Objectif énoncé A =
Indiquez, s'il vous plaît, si chacun des énoncés suivants concorde avec le texte sur Said Charchira, en répondant oui ou non et en citant les mots décisifs du texte : (i) Said Charchira est installé en Allemagne ; (ii) l'événement évoqué marque cent ans de migration marocaine en Allemagne ; (iii) le mouvement qu'il a créé entend lutter contre l'islamophobie.
Objectif énoncé B =
Poursuivez le texte sur Said Charchira à partir de sa dernière phrase.

Texte source =
Said Charchira est l’un des intervenants majeurs de la migration marocaine. Installé en Allemagne, il crée le mouvement Nouvel Elan « M.O.N.E », afin de revendiquer les droits des marocains résidant à l’étranger et lutter contre les discriminations, l’exclusion, le racisme et l’islamophobie. Dans le cadre du cinquantenaire de la migration marocaine en Allemagne, il nous informe sur l’événement « 50 ans de migration marocaine en Allemagne ». Pour en savoir plus sur ce militant des droits des migrants, nous l’avons rencontré, le temps de lui poser quelques questions.
La Fondation : Qui est Said Charchira ?

Extrait de données =
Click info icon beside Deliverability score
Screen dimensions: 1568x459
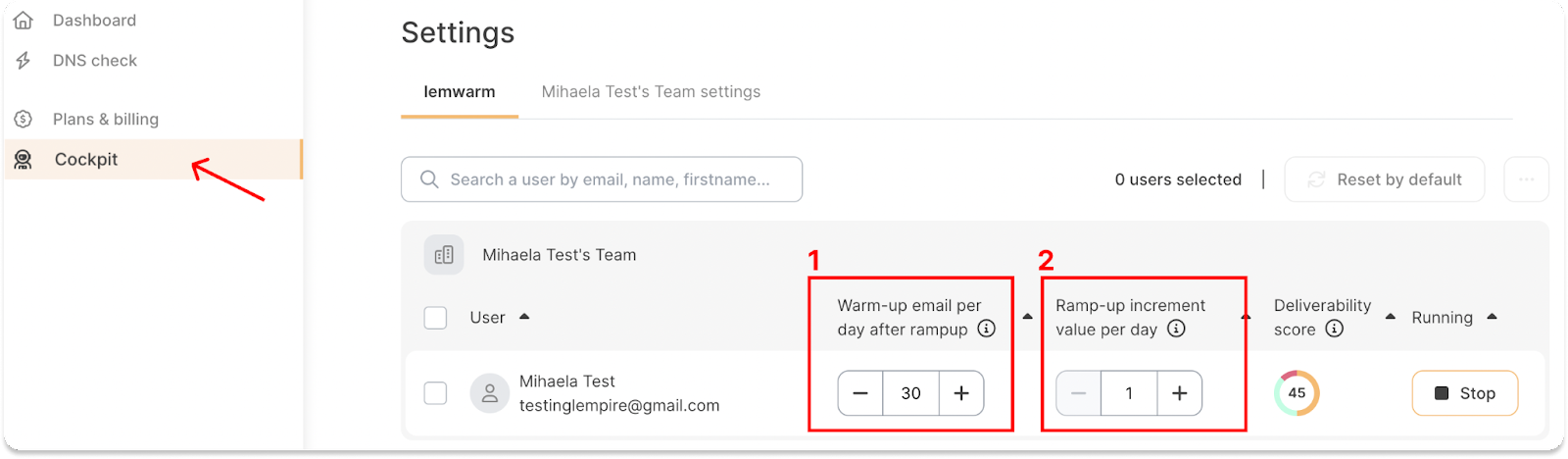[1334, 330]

--

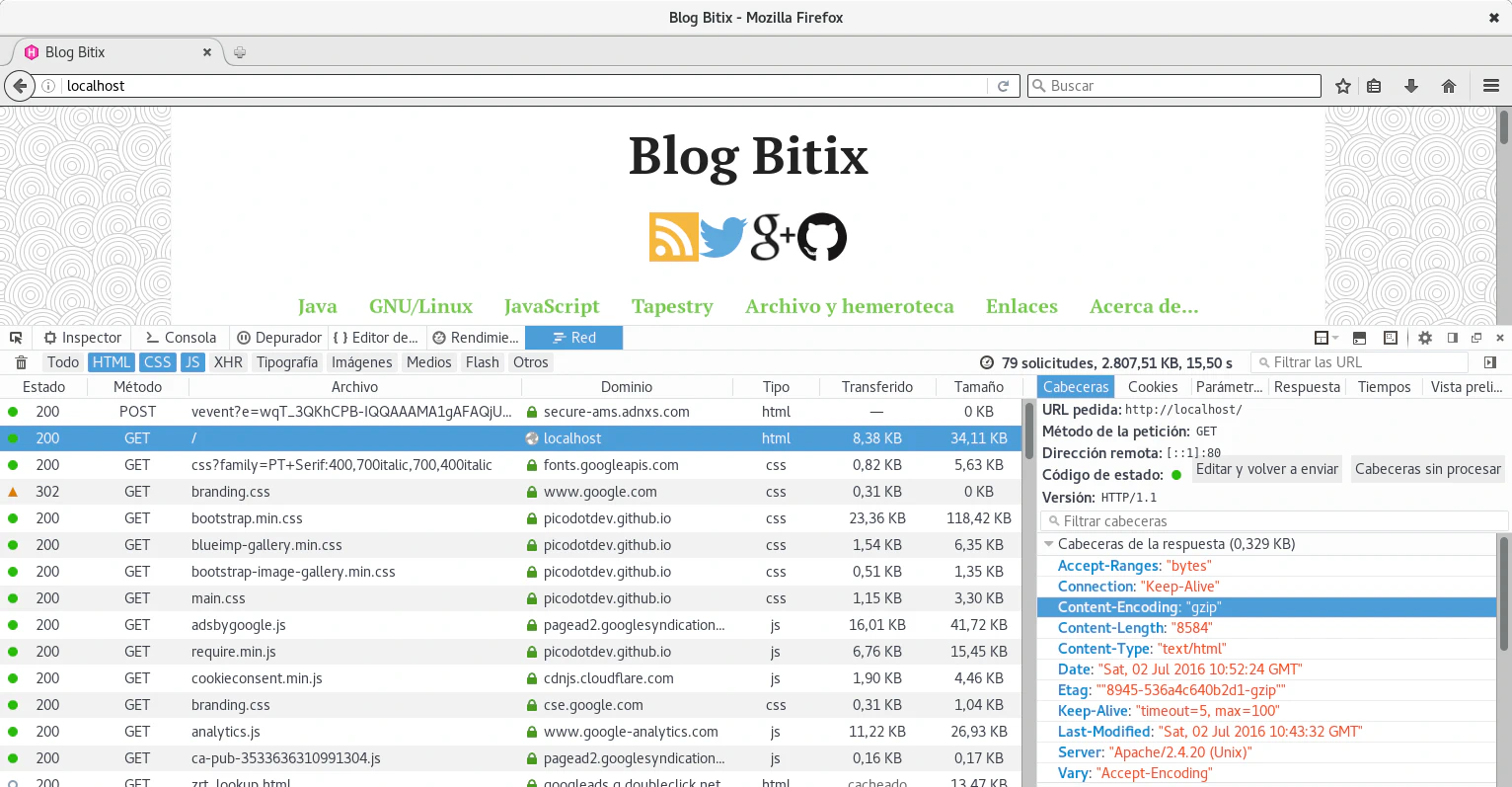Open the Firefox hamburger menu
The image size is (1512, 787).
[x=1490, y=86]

* * *

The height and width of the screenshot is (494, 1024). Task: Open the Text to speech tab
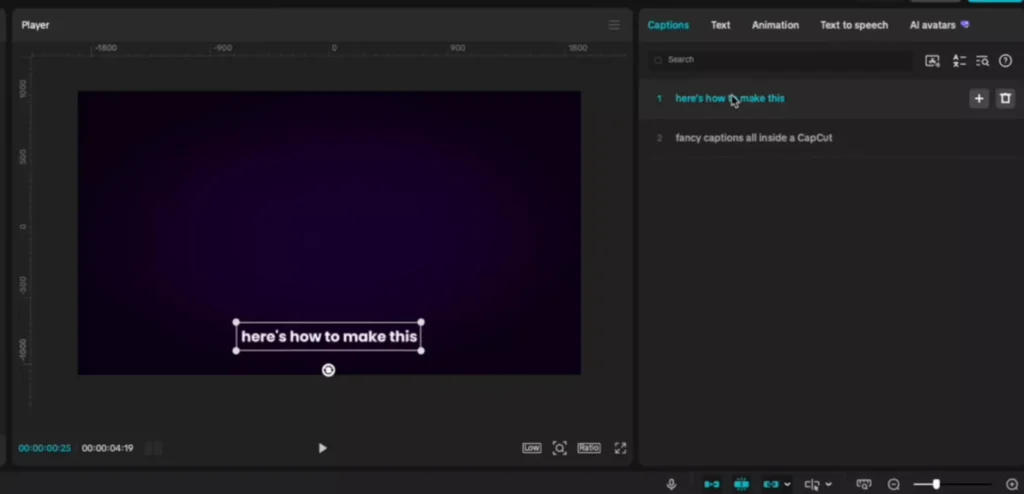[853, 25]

Résultat A =
(i) Oui : « Installé en Allemagne ».
(ii) Non : « 50 ans de migration marocaine en Allemagne ».
(iii) Oui : « lutter contre les discriminations, l’exclusion, le racisme et l’islamophobie ».

Résultat B =
Said Charchira : Né dans une famille modeste, après des études à Meknès puis à Rabat, j’ai décroché un poste intéressant dans la fonction publique. Appartenant à cette jeunesse révoltée, avide de justice et de liberté, je me suis engagé dans la politique et principalement la question des droits de l’homme au Maroc. En octobre 1985, j’ai quitté le Maroc et ma fonction et me suis dirigé vers l’Allemagne, qui me paraissait n’avoir pas de relations étroites en termes de sécurité avec le Maroc. Arrivé à Düsseldorf, tout en étudiant la langue allemande, j’ai eu la chance de trouver une petite place dans une organisation internationale en tant que traducteur de documents (français-arabe). Cela m’a permis de faire venir ma famille une année après ma venue en Allemagne et de prolonger mes études. Après cinq ans d’études linguistiques, j’ai pu décrocher un poste en tant que professeur assistant dans une université allemande, avant d’être élu en décembre 1996, président du Forum des migrants de l’union européenne (un organisme consultatif auprès de la commission et du parlement européen).Durant mon séjour en Allemagne, j’ai pu apprendre et apprécier de plus en plus, le véritable sens de la démocratie, de la liberté d’expression, de l’ordre et la discipline, la reconnaissance du mérite ainsi que la qualité de la vie. En un mot, je me suis habitué au quotidien à une régulation réelle, entre droits et devoirs. Toutes ces qualités ont fait que l’Allemagne est devenue ma seconde patrie.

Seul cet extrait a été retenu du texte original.